Text segment Start Marker
I think we should pose the same question to Governor and Mr. Palin. While they certainly deserve consideration for the suffering they will endure as parents of a handicapped child, I don't see how that earns Mrs. Palin my vote. More to the point, why should I cast a ballot for a candidate who is so desperate for my support that she's willing to exploit her unlucky offspring as a campaign prop?
Something ugly about the handsome Palins revealed itself in St. Paul. I'm not in politics, so I can't fully appreciate the wild ambition that drives people like Sarah and Todd - that makes them do things that ordinary folks would never have the stomach for.
The writer Walter Karp summed it up this way: "Politicians are bolder than you and I." Clearly, Sarah Palin is very bold. While her husband and two of her daughters passed around the baby for the cameras, she was reveling in the spotlight as only a politician can. "Love me, admire me," her smiling face told the throng. I imagine it was the same thing at the high-school basketball games and beauty pageants where she first experienced the drug of fame.
But the two mothers of Down syndrome kids who I knew at my daughter's old grammar school mostly had to smile through tears of frustration; they didn't really have the time to grandstand, either about their virtue or their problems. And I'm pretty sure that neither one of them was a Republican because nobody knows better than a special-needs parent how hostile the GOP has become to the idea of spending public money on the helpless. The party of Reagan/Bush/Palin is famously the party of self-help (except when it's the party of help yourself to the taxpayers' money).
Text segment End Marker
What is being asked: In the opinion piece about the Palins, how did the writer Walter Karp sum up politicians?
Provided material Start Marker
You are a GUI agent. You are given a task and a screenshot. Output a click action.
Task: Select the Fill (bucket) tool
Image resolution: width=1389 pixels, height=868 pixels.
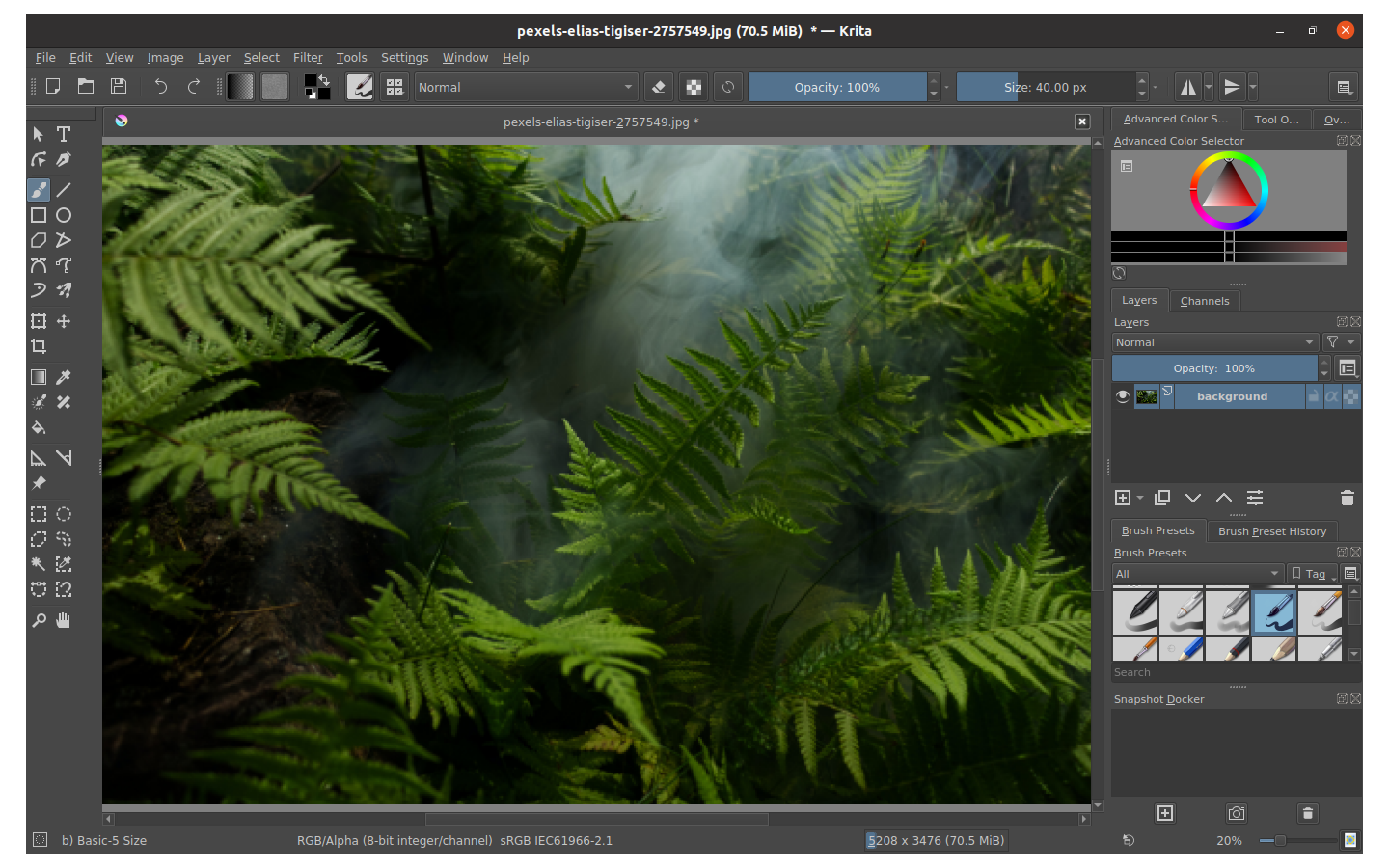point(39,427)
Provided material End Marker
Output: "Politicians are bolder than you and I."